**Text extract**
From: Artur Swietanowski <[EMAIL PROTECTED]>
Subject: Re: NFS problem: No files visible
Date: Mon, 26 Jul 1999 21:29:11 +0200

[EMAIL PROTECTED] wrote:
> We've exported via NFS the directory '/usr/lib/informix', 
> specified in '/etc/exports' with entry '/usr/lib/informix (rw)').
> 
> If we mount that directory on SCO (*identical* user/group-IDs) with
>   'mount -f NFS [host]:/usr/lib/informix /mnt'
> the system returns 'OK'.
> 
> But no files are visible in '/mnt', (for all SCO-users including 
> 'root') when chmod on '/usr/lib/informix' is o-rw.

User root on the client is normally mapped to user nobody (RH) or 
similar on the server side. To avoid this (normally only admissible 
in secure environments), use 
  /usr/lib/informix (rw,no_root_squash)

**Objective A**
In the NFS email, swap "/mnt" for "/data" and write the passage out again. Begin at the words "From: Artur Swietanowski" and stop after "system returns 'OK'.".
**Objective B**
Answer these questions from the NFS email:
(i) Which directory was exported via NFS?
(ii) On the server side, which user is root on the client normally mapped to on RH?
(iii) Which option does the reply add to the exports entry to avoid that mapping?
**Objective C**
Write the next part of the NFS email, picking up right after its last line.

**Material**
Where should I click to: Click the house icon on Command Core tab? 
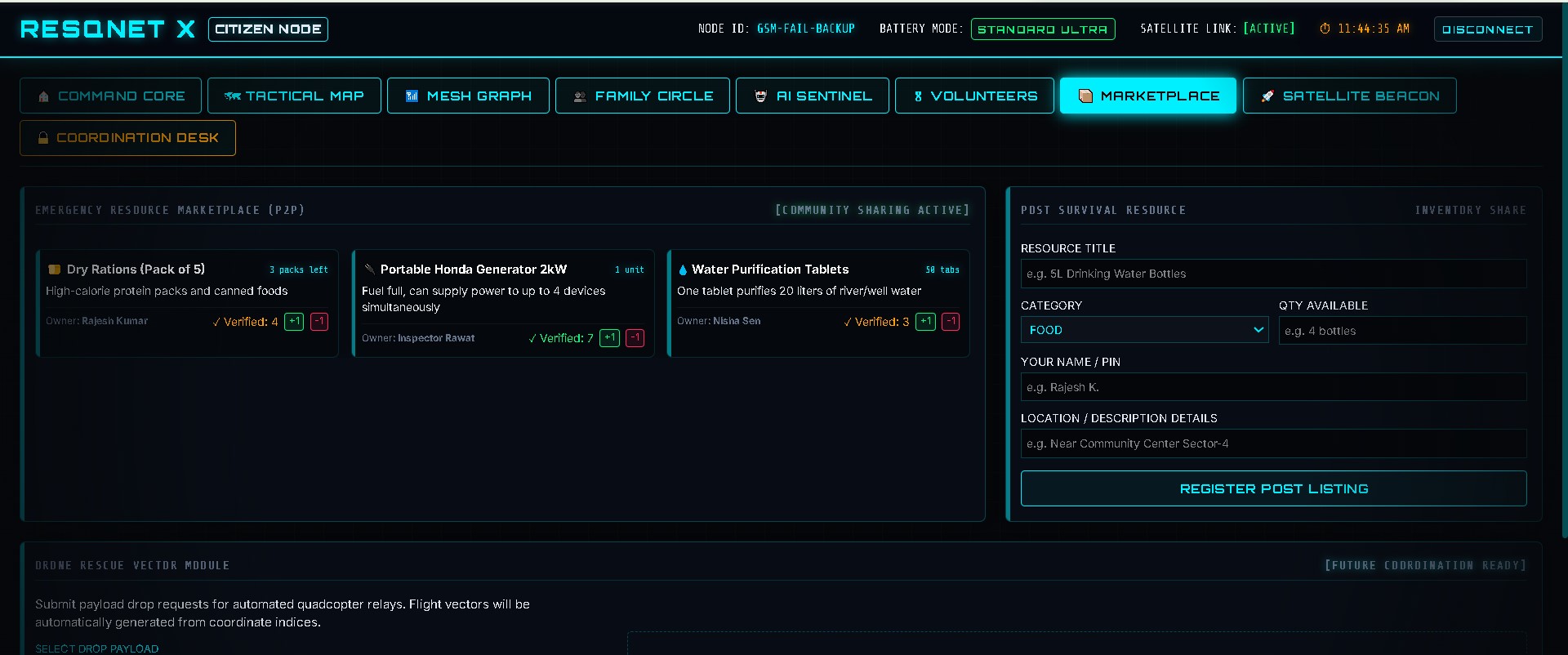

**Reply A**
From: Artur Swietanowski <[EMAIL PROTECTED]>
Subject: Re: NFS problem: No files visible
Date: Mon, 26 Jul 1999 21:29:11 +0200

[EMAIL PROTECTED] wrote:
> We've exported via NFS the directory '/usr/lib/informix', 
> specified in '/etc/exports' with entry '/usr/lib/informix (rw)').
> 
> If we mount that directory on SCO (*identical* user/group-IDs) with
>   'mount -f NFS [host]:/usr/lib/informix /data'
> the system returns 'OK'.

**Reply B**
(i) /usr/lib/informix
(ii) nobody
(iii) no_root_squash

**Reply C**
in /etc/exports

Then you will probably see the directory listing when logged as root on
the client.

> Files are only visible if we changed any access with 'chmod o+rw'

So you've got it already!. It's a permission problem. NFS may check 
the permissions using numeric user and group ID's or the symbolic 
ones. See man exports on the Linux server, section 'User ID mapping'.

Let me know if this helps.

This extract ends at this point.